Three men who used the internet to urge Muslims to carry out a holy war against non-believers received substantial increases in their prison terms.

The Court of Appeal in London agreed with Solicitor General Vera Baird that the original terms imposed in what was the first case of its kind were “unduly lenient”.

Ringleader Younes Tsouli, now 24, from Shepherds Bush, west London, who ran an internet site which regularly featured beheadings, had his 10-year jail term raised to 16 years.


Waseem Mughal, 24, of Chatham, Kent, who was given a seven-and-a-half-year sentence at Woolwich Crown Court in July for his role, had his sentence increased to 12 years.

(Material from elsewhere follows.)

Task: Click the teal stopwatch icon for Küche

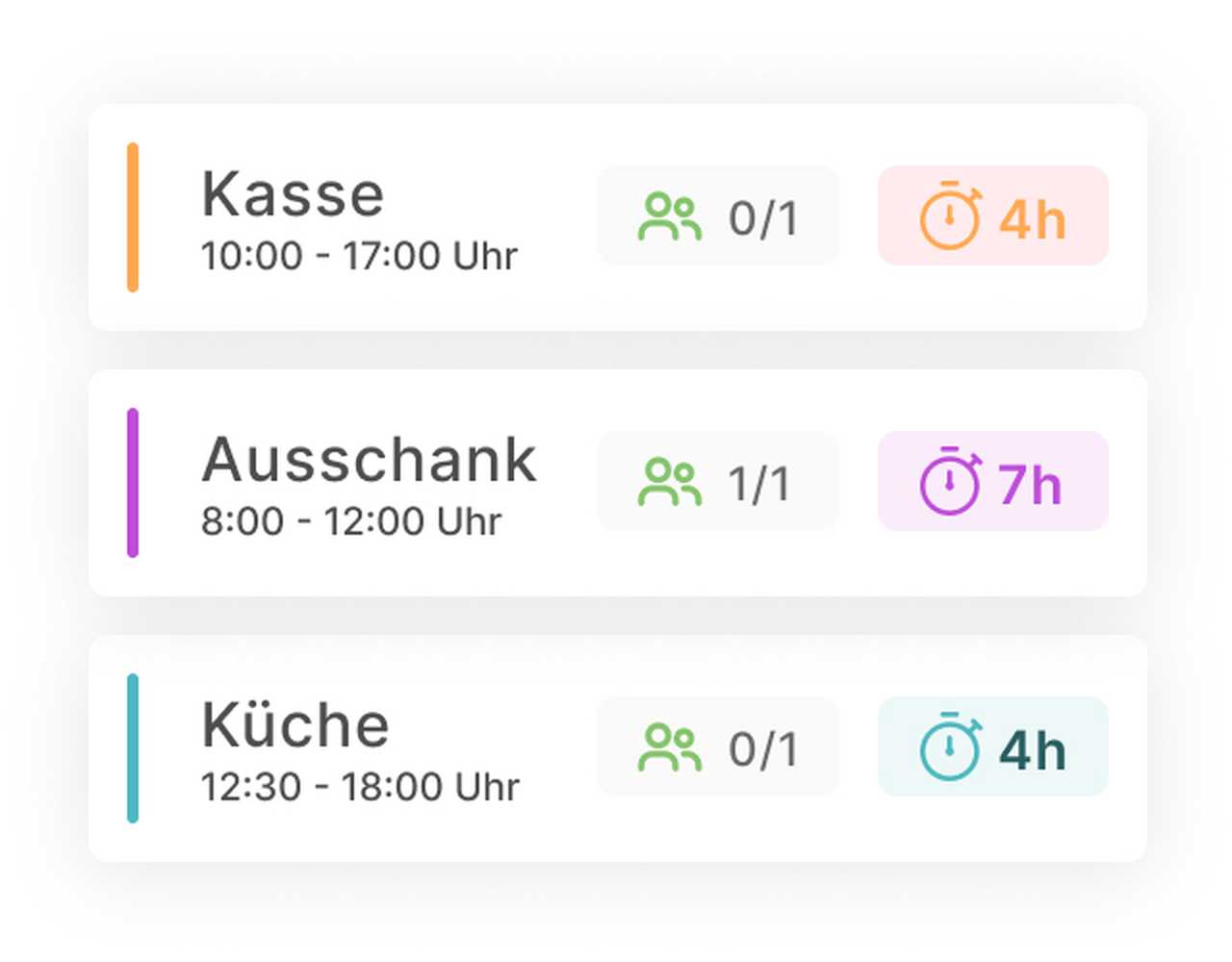Action: click(950, 747)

Co-defendant Tariq Al-Daour, 22, of Bayswater, west London, who was originally jailed for six-and-a-half years, had that term increased to 10 years.

However, Al-Daour, who was also involved in a £1.8 million fraud, unrelated to terrorism, ended up with a new total sentence of 12 years as three appeal judges made an order that a two-year term for that offence should run consecutively to the 10 years.

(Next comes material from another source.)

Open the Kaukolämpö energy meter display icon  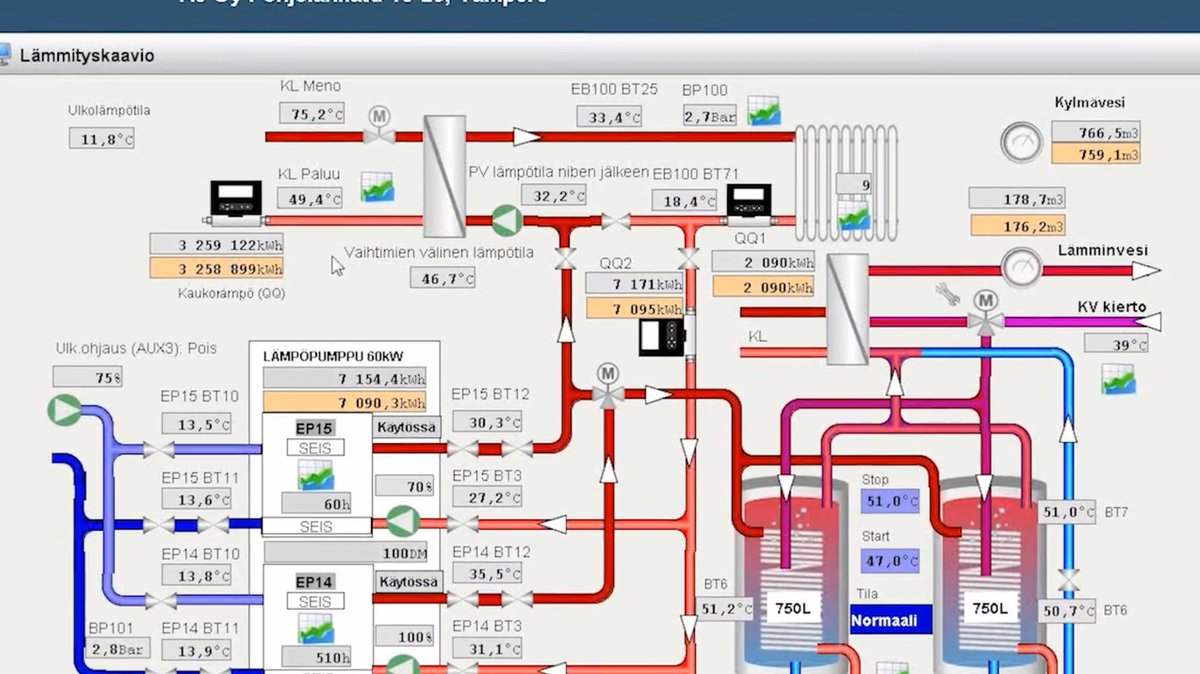(x=236, y=198)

All three had pleaded guilty to inciting another person to commit an act of terrorism wholly or partly outside the United Kingdom which would, if committed in England and Wales, constitute murder.

It was the first time anyone in the UK was prosecuted for inciting terrorist murder purely based on the internet.

The Solicitor General said after the ruling: “I referred the sentences given to these three offenders to the Court of Appeal because I considered that the sentences did not properly reflect the seriousness of the offences, the need to punish the offenders and the need to deter others from such serious conduct.”